The other caveat that matters more than most of these takes give it... I ran both through their official APIs, one shot per prompt, because I wanted apples to apples. Same conditions, same day, no retries. But GPT Image 2's ceiling is likely higher than the API showed here. The consumer ChatGPT app has thinking-mode and web-search grounding active that don't always surface cleanly through the API, and complex briefs (the Tintin one, especially) would almost certainly benefit. I didn't stress-test that dimension. If you care about peak GPT performance, assume my numbers undercount it a little.

So what would I actually do with this?

If you're a creative director or designer: run both. Don't migrate. GPT Image 2 is a solid default, particularly for anything with real photographic craft in it... editorial photography, product mockups, studio scenes, magazine covers, moody atmosphere work. Keep Nano Banana Pro in the stack for anything with foreign-language accents where small-print accuracy matters, for any time you want a second opinion on a brief, and for when you just want to see what a different model's taste looks like. The honest workflow is probably: brief both, look at both, pick the better one. You do this instinctively with Photoshop and Procreate already. Same muscle.
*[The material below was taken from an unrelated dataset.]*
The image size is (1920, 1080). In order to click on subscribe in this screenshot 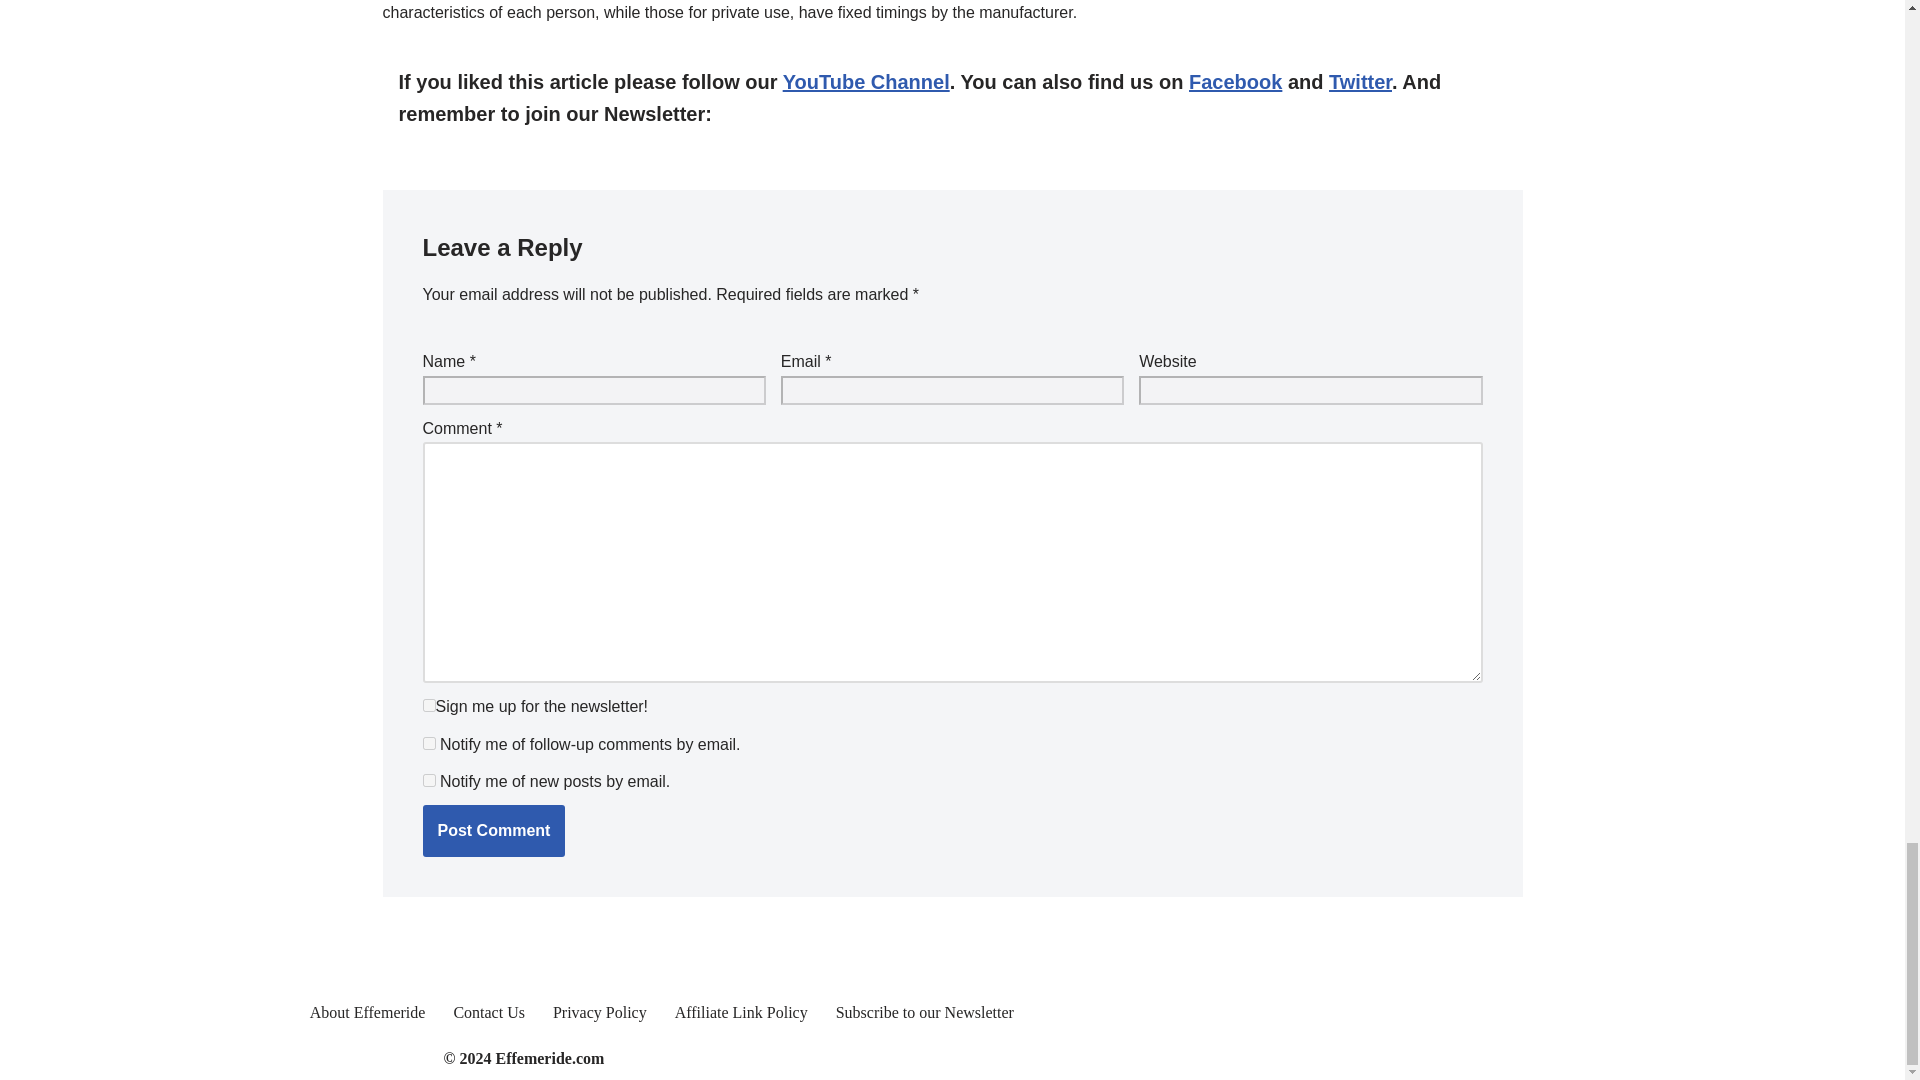, I will do `click(428, 780)`. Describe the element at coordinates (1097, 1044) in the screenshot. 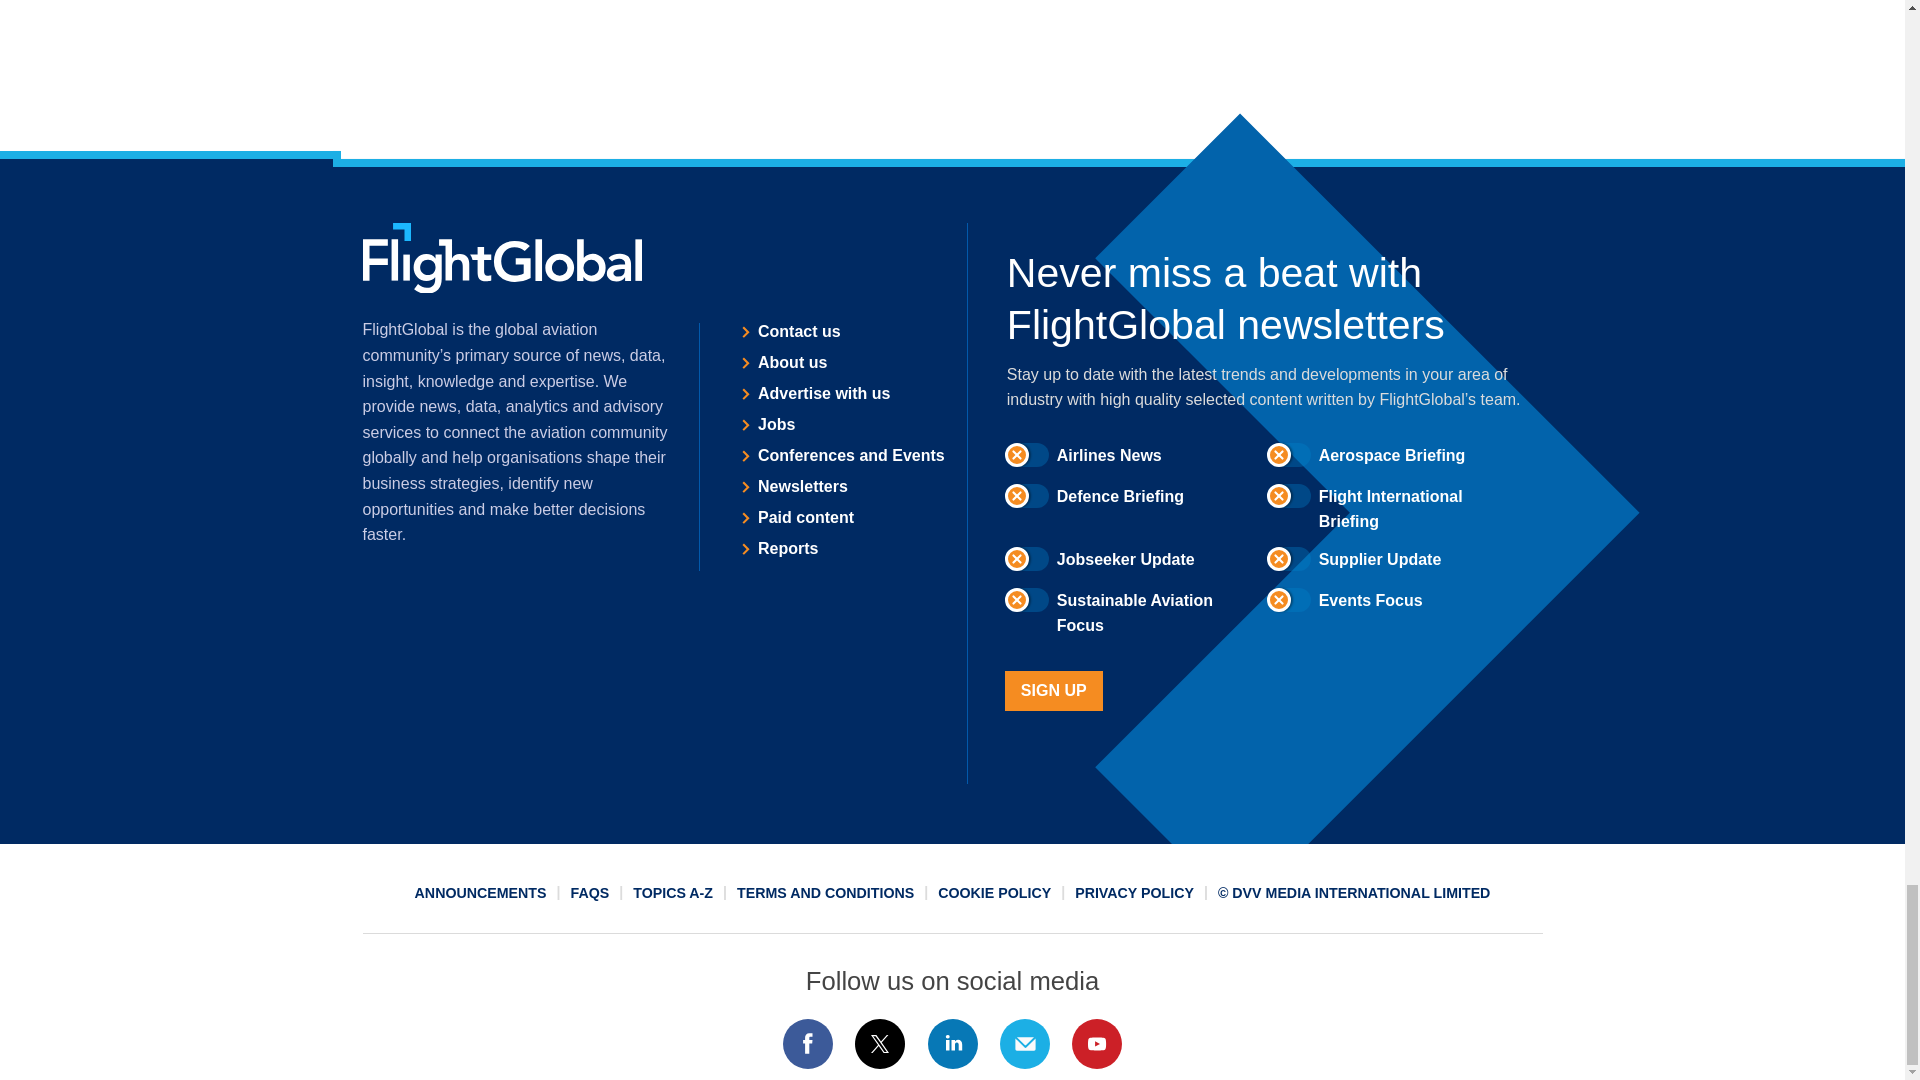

If you're a marketer: the "can it render our product shot with the right label and the right type" test is now a broadly solved problem across both models. You can brief either of these the way you'd brief a junior creative and get something usable first time. Which means the scarcity has moved... the job now is the brief. And the brief, it turns out, is harder than most marketers are used to.

If you're an AI commentator: please... please... stop calling things "killers". The week's actual news is more interesting. We now have two flagship image models that are comparable, built differently, and probably each a little better than the other on different jobs. On different days. That's a more honest story and a more useful one. It'd be nice if the discourse caught up.

One last thing, on methodology

All twenty images were generated via each provider's official API on the same day, under the same conditions. No post-processing, no upscaling, no retries. GPT Image 2 at quality: high. Nano Banana Pro (gemini-3-pro-image-preview) at default, with aspectRatio: "1:1" for a square comparison to match GPT's default. One shot per model per prompt. API-only because I wanted a fair fight, with the thinking-mode caveat above noted.

Prompts, raw outputs, and file hashes are preserved. Happy to share with anyone serious enough to want to run the same test themselves. The whole point of doing this properly was that it should be reproducible.

Anyway, that's my Thursday morning gone. Off to see what the rest of the week has in store.

Creativity matters. And weeks like this one... where two flagship image models turn out to be much closer than the thumbnail takes would have you believe, and the real craft is figuring out which one to pick on which day... are the weeks that make me pretty bloody optimistic about where this is all going.